Elastic search as Reporting Data Store

Elastic Stack Elasticsearch
1

Hi,

I am new to ElasticSearch. I am trying to create a reporting application with Elastic search as Data Store. Below are few Questions that i need answers for. I apologize priory as most of the questions may be basic.

  1. Is there any way to index data from a delimited file other than Logstash that is better?
  2. Logstash takes a long time for me to load data.(10,000 documents per minute). I learnt, i need to change the workers, JVM heap size to improve performance. Is there anything left out to improve the loading performance?
  3. I understood that the Logstash Worker attribute works based on the Processor cores. So, if i have a 4 core processor, Do i have to specify 4? What will happen, if i have more / less no. of workers?
  4. How much should be the ideal JVM heap size ? (Recommended)
  5. For Indexing the Data, How should i select the no. of Clusters, Nodes, Shards etc., Also, how to do it?
  6. How should we handle Cache to improve performance.
  7. How aggregations work ? Does it only fetch the data or does it create buckets and store the data ?
  8. I came across the X-Pack plugin and planning to use it. Is there any suggestions/ alternatives for this ?
  9. I s there any Reporting tool (Kibana is for Visualizations) where the data is shown in Grids with pager?

Thanks in Advance,
Gowtham

2
  1. It depends.
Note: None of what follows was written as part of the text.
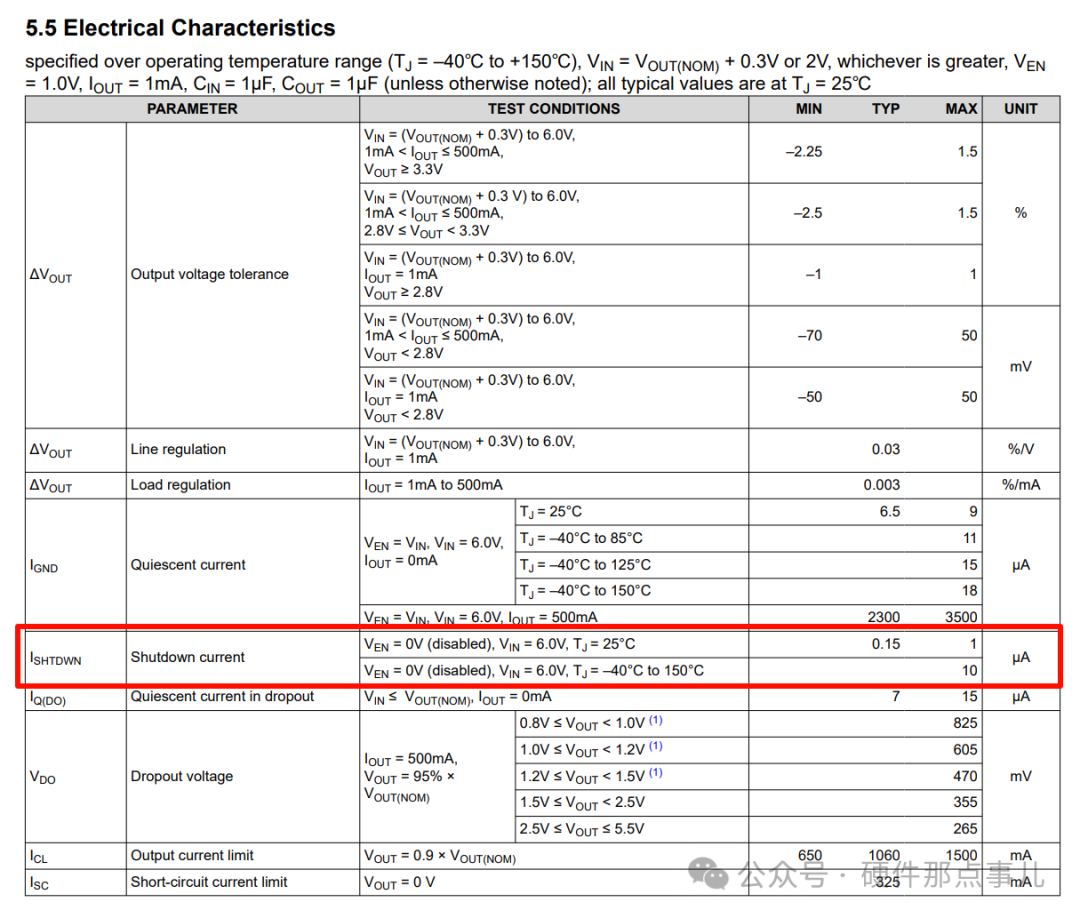Select the Shutdown current parameter cell
Image resolution: width=1080 pixels, height=918 pixels.
[x=187, y=657]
What is the input format you have?
  2. It depends on your Logstash configuration file I think. May be you are doing heavy transformations? You should share it here.
  3. I don't know. I think it uses the ideal number of workers based on what it detected. May be ask this in #logstash channel instead?
  4. Depends on what you are doing I guess. You should install x-pack and monitor the logstash instance and see how much pressure you have.
  5. There are plenty of discussions about sizing. In short, watch: https://www.elastic.co/fr/elasticon/conf/2016/sf/quantitative-cluster-sizing
  6. Let elasticsearch manage the cache for you. Don't touch any setting unless you really understand what your are doing and what is the problem you think you want to solve.
  7. It does not store any aggregation result. Everything is executed on live data. It's not like a batch job running behind the scene.
  8. Suggestion to replace which feature of X-Pack?
  9. Not sure what are grids with pager but X-Pack includes PDF generation. It's for now one visualisation per one so no fancy layout yet. But it will come in the future AFAIK.
3

Thanks a lot for your reply.

  1. The input format is a pipe delimited file.
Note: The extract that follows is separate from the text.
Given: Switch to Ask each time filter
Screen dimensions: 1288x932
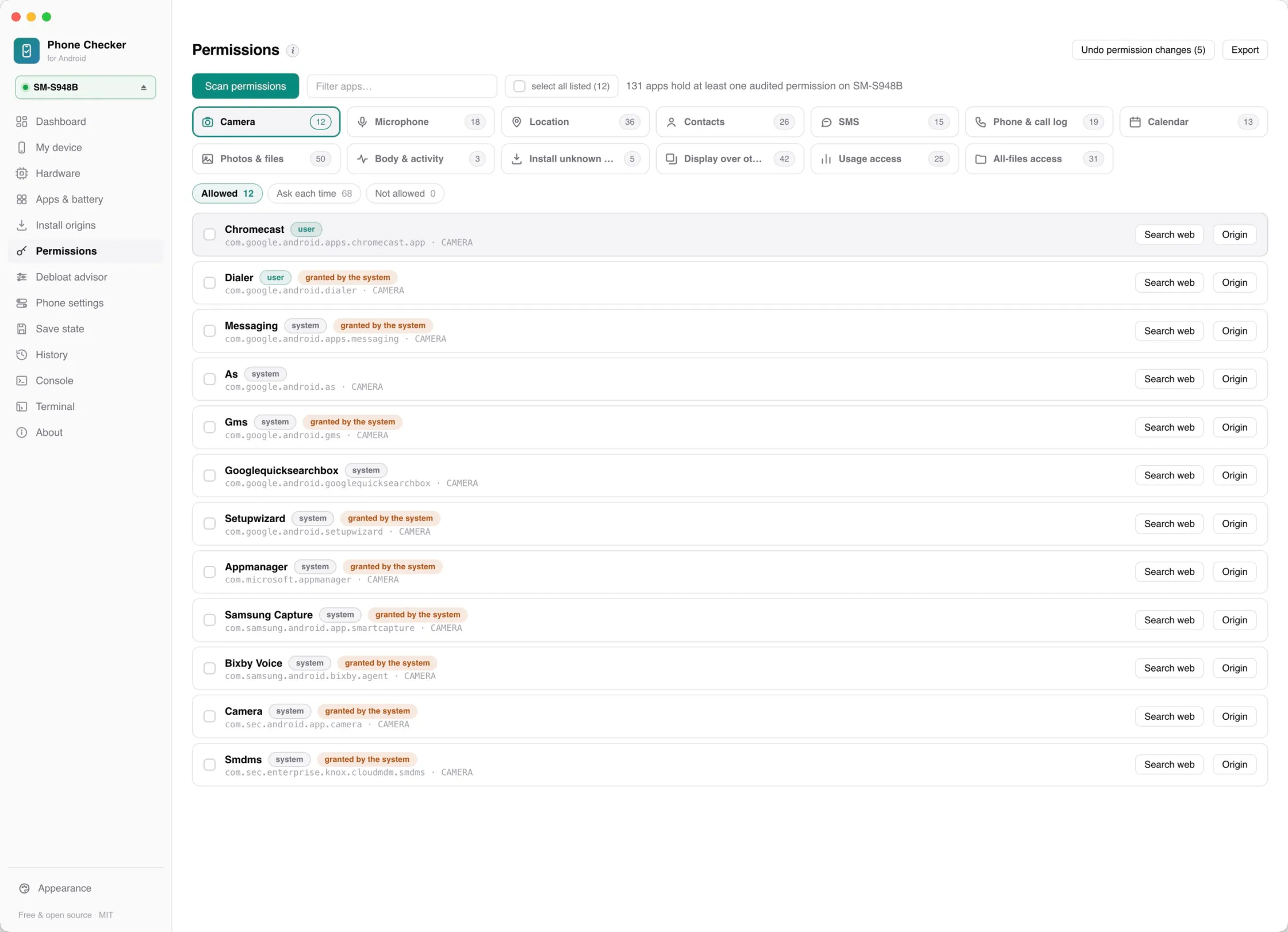Looking at the screenshot, I should coord(314,194).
The logstash config is as below.

        input {
      file {
        path => "D:/aaa/sample.txt"
        type => "test"
        start_position => "beginning"
    	sincedb_path => "D:/aaa/bbb/null"    
      }
    }
    filter {
      csv {
          separator => "|"
          columns => ["1","2","3","4","5","6","7","8","9"]
      }
    }
    output {
    	elasticsearch {
            action => "index"
            hosts => [ "localhost:9200" ]
            index => "sampleindex"
            workers => 1
        }
        stdout {}
    }
  1. if i have a 4 core processor, Do i have to specify 4? How many workers should i have for an ideal run with 4 core processor?

Grids is an Tabular data view and the data can be shown as small chunks based on the page number & number of records per page. I might export the data to Excel/CSV/PDF. Is there any way i can acheive this with elastic ?

Also, The index size seems to be pretty huge. I got a 2.5GB for a text file less than 1 GB of size.

For reference, we load 10 million records per day and we maintain a retention period of 90 days.

Thanks,
Gowtham

4

The logstash config...

Remove stdout {} or replace it by:

output {
  stdout { codec => dots }
}

Do i have to specify 4?

Well. First try with defaults. Then adjust if needed. Again, you'd better ask experts at logstash.

I might export the data to Excel/CSV/PDF. Is there any way i can acheive this with elastic ?

If you want to export a result set to CSV, it's coming in x-pack 6.0. 6.0.0-alpha2 has this feature.
I think that there is may be some open source solutions but I don't remember from the top of my head and also I don't know if there are maintained.

I got a 2.5GB for a text file less than 1 GB of size.

Start to disable _all field if you don't need it. Then adjust your mapping as the default one coming with logstash basically allows you to do as well full text search and aggregations on text fields but you might want only one of those features.

5

if i have a 4 core processor, Do i have to specify 4? How many workers should i have for an ideal run with 4 core processor?

1 worker per core is a good starting point. The increase in workers may help with any filters you have running, but it may not help in the input speed that much. From what I understand the file input doesn't scale well with an increase in workers. Something about having multiple workers trying to read from the same file.

6

This topic was automatically closed 28 days after the last reply. New replies are no longer allowed.